*Work instructions:* Nothing may be changed. Give the entries below again exactly.

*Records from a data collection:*
**********

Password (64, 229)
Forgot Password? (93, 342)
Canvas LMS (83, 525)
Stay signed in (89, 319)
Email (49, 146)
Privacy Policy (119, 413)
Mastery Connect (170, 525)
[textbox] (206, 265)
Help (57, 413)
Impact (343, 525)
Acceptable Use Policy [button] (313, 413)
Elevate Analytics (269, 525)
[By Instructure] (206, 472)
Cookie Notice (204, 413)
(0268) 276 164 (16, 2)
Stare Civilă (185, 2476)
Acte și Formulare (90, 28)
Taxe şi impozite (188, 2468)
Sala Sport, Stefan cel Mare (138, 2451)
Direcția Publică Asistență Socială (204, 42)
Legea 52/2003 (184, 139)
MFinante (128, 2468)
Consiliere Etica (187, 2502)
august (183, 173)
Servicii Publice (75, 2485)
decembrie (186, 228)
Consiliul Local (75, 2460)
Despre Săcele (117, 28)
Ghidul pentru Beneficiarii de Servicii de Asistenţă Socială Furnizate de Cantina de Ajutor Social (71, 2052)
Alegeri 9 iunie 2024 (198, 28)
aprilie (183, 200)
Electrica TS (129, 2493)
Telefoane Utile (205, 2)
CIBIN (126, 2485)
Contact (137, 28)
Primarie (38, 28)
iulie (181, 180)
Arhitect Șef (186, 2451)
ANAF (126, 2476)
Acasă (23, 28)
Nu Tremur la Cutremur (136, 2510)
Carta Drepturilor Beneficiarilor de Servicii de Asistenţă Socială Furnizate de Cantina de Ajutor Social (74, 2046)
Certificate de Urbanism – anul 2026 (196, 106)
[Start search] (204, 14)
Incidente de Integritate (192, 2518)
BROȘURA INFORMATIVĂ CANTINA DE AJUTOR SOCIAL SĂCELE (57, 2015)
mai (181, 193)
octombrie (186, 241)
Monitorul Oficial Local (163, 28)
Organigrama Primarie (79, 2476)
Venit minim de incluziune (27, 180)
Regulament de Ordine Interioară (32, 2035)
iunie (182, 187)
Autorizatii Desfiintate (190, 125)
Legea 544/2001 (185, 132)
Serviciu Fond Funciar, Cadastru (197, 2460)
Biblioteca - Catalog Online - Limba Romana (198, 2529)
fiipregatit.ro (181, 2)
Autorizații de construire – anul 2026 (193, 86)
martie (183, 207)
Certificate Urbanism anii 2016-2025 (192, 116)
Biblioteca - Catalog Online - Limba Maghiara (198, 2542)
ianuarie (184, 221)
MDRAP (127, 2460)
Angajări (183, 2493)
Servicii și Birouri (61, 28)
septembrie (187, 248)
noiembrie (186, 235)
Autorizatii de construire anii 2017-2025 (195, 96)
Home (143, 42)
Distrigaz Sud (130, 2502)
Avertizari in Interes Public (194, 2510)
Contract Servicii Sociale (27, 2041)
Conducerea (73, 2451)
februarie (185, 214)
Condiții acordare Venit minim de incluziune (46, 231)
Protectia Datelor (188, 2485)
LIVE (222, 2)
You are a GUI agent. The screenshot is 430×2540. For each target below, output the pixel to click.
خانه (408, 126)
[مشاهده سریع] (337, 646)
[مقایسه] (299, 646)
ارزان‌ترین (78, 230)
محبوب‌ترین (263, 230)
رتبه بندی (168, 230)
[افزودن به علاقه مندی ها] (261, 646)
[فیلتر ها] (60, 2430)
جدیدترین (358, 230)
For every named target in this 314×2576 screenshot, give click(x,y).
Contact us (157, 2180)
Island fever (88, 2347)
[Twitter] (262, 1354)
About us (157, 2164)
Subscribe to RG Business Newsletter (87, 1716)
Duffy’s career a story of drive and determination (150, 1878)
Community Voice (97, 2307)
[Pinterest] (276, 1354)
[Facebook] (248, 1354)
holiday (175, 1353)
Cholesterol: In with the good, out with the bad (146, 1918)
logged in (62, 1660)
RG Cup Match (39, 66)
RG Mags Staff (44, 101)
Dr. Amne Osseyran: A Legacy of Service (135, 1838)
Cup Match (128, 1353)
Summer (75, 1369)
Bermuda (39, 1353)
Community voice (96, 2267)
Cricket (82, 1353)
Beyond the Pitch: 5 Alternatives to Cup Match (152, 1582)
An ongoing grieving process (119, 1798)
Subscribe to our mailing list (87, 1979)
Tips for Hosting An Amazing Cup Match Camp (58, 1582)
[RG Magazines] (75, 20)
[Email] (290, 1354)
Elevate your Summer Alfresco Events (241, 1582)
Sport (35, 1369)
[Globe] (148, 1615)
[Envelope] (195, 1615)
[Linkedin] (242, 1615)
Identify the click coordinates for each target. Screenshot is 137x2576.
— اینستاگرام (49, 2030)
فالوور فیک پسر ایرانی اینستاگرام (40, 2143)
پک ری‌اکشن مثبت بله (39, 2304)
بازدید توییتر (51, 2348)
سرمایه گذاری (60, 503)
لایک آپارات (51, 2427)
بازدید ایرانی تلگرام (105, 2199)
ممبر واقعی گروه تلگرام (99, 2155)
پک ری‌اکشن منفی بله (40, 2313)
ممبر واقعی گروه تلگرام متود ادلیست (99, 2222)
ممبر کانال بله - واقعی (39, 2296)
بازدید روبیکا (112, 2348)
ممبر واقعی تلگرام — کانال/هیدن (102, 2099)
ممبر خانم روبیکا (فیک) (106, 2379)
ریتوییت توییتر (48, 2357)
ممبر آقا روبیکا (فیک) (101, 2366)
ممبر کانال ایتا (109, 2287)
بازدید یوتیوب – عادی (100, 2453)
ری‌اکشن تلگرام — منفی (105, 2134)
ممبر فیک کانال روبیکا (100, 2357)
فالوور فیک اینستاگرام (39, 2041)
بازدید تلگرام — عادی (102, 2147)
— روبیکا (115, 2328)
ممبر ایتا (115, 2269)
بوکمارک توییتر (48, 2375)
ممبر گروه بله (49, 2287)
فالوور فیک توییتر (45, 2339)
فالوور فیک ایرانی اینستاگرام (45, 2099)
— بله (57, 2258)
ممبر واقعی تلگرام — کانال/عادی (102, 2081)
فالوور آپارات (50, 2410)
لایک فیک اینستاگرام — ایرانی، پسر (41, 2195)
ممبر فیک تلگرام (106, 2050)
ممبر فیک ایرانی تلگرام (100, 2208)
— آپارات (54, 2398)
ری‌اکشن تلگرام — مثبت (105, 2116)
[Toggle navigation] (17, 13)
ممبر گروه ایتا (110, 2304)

**********

*Output for this exercise:*
Password (64, 229)
Forgot Password? (93, 342)
Canvas LMS (83, 525)
Stay signed in (89, 319)
Email (49, 146)
Privacy Policy (119, 413)
Mastery Connect (170, 525)
[textbox] (206, 265)
Help (57, 413)
Impact (343, 525)
Acceptable Use Policy [button] (313, 413)
Elevate Analytics (269, 525)
[By Instructure] (206, 472)
Cookie Notice (204, 413)
(0268) 276 164 (16, 2)
Stare Civilă (185, 2476)
Acte și Formulare (90, 28)
Taxe şi impozite (188, 2468)
Sala Sport, Stefan cel Mare (138, 2451)
Direcția Publică Asistență Socială (204, 42)
Legea 52/2003 (184, 139)
MFinante (128, 2468)
Consiliere Etica (187, 2502)
august (183, 173)
Servicii Publice (75, 2485)
decembrie (186, 228)
Consiliul Local (75, 2460)
Despre Săcele (117, 28)
Ghidul pentru Beneficiarii de Servicii de Asistenţă Socială Furnizate de Cantina de Ajutor Social (71, 2052)
Alegeri 9 iunie 2024 (198, 28)
aprilie (183, 200)
Electrica TS (129, 2493)
Telefoane Utile (205, 2)
CIBIN (126, 2485)
Contact (137, 28)
Primarie (38, 28)
iulie (181, 180)
Arhitect Șef (186, 2451)
ANAF (126, 2476)
Acasă (23, 28)
Nu Tremur la Cutremur (136, 2510)
Carta Drepturilor Beneficiarilor de Servicii de Asistenţă Socială Furnizate de Cantina de Ajutor Social (74, 2046)
Certificate de Urbanism – anul 2026 (196, 106)
[Start search] (204, 14)
Incidente de Integritate (192, 2518)
BROȘURA INFORMATIVĂ CANTINA DE AJUTOR SOCIAL SĂCELE (57, 2015)
mai (181, 193)
octombrie (186, 241)
Monitorul Oficial Local (163, 28)
Organigrama Primarie (79, 2476)
Venit minim de incluziune (27, 180)
Regulament de Ordine Interioară (32, 2035)
iunie (182, 187)
Autorizatii Desfiintate (190, 125)
Legea 544/2001 (185, 132)
Serviciu Fond Funciar, Cadastru (197, 2460)
Biblioteca - Catalog Online - Limba Romana (198, 2529)
fiipregatit.ro (181, 2)
Autorizații de construire – anul 2026 (193, 86)
martie (183, 207)
Certificate Urbanism anii 2016-2025 (192, 116)
Biblioteca - Catalog Online - Limba Maghiara (198, 2542)
ianuarie (184, 221)
MDRAP (127, 2460)
Angajări (183, 2493)
Servicii și Birouri (61, 28)
septembrie (187, 248)
noiembrie (186, 235)
Autorizatii de construire anii 2017-2025 (195, 96)
Home (143, 42)
Distrigaz Sud (130, 2502)
Avertizari in Interes Public (194, 2510)
Contract Servicii Sociale (27, 2041)
Conducerea (73, 2451)
februarie (185, 214)
Condiții acordare Venit minim de incluziune (46, 231)
Protectia Datelor (188, 2485)
LIVE (222, 2)
You are a GUI agent. The screenshot is 430×2540. For each target below, output the pixel to click.
خانه (408, 126)
[مشاهده سریع] (337, 646)
[مقایسه] (299, 646)
ارزان‌ترین (78, 230)
محبوب‌ترین (263, 230)
رتبه بندی (168, 230)
[افزودن به علاقه مندی ها] (261, 646)
[فیلتر ها] (60, 2430)
جدیدترین (358, 230)
For every named target in this 314×2576 screenshot, give click(x,y).
Contact us (157, 2180)
Island fever (88, 2347)
[Twitter] (262, 1354)
About us (157, 2164)
Subscribe to RG Business Newsletter (87, 1716)
Duffy’s career a story of drive and determination (150, 1878)
Community Voice (97, 2307)
[Pinterest] (276, 1354)
[Facebook] (248, 1354)
holiday (175, 1353)
Cholesterol: In with the good, out with the bad (146, 1918)
logged in (62, 1660)
RG Cup Match (39, 66)
RG Mags Staff (44, 101)
Dr. Amne Osseyran: A Legacy of Service (135, 1838)
Cup Match (128, 1353)
Summer (75, 1369)
Bermuda (39, 1353)
Community voice (96, 2267)
Cricket (82, 1353)
Beyond the Pitch: 5 Alternatives to Cup Match (152, 1582)
An ongoing grieving process (119, 1798)
Subscribe to our mailing list (87, 1979)
Tips for Hosting An Amazing Cup Match Camp (58, 1582)
[RG Magazines] (75, 20)
[Email] (290, 1354)
Elevate your Summer Alfresco Events (241, 1582)
Sport (35, 1369)
[Globe] (148, 1615)
[Envelope] (195, 1615)
[Linkedin] (242, 1615)
Identify the click coordinates for each target. Screenshot is 137x2576.
— اینستاگرام (49, 2030)
فالوور فیک پسر ایرانی اینستاگرام (40, 2143)
پک ری‌اکشن مثبت بله (39, 2304)
بازدید توییتر (51, 2348)
سرمایه گذاری (60, 503)
لایک آپارات (51, 2427)
بازدید ایرانی تلگرام (105, 2199)
ممبر واقعی گروه تلگرام (99, 2155)
پک ری‌اکشن منفی بله (40, 2313)
ممبر واقعی گروه تلگرام متود ادلیست (99, 2222)
ممبر کانال بله - واقعی (39, 2296)
بازدید روبیکا (112, 2348)
ممبر واقعی تلگرام — کانال/هیدن (102, 2099)
ممبر خانم روبیکا (فیک) (106, 2379)
ریتوییت توییتر (48, 2357)
ممبر آقا روبیکا (فیک) (101, 2366)
ممبر کانال ایتا (109, 2287)
بازدید یوتیوب – عادی (100, 2453)
ری‌اکشن تلگرام — منفی (105, 2134)
ممبر فیک کانال روبیکا (100, 2357)
فالوور فیک اینستاگرام (39, 2041)
بازدید تلگرام — عادی (102, 2147)
— روبیکا (115, 2328)
ممبر ایتا (115, 2269)
بوکمارک توییتر (48, 2375)
ممبر گروه بله (49, 2287)
فالوور فیک توییتر (45, 2339)
فالوور فیک ایرانی اینستاگرام (45, 2099)
— بله (57, 2258)
ممبر واقعی تلگرام — کانال/عادی (102, 2081)
فالوور آپارات (50, 2410)
لایک فیک اینستاگرام — ایرانی، پسر (41, 2195)
ممبر فیک تلگرام (106, 2050)
ممبر فیک ایرانی تلگرام (100, 2208)
— آپارات (54, 2398)
ری‌اکشن تلگرام — مثبت (105, 2116)
[Toggle navigation] (17, 13)
ممبر گروه ایتا (110, 2304)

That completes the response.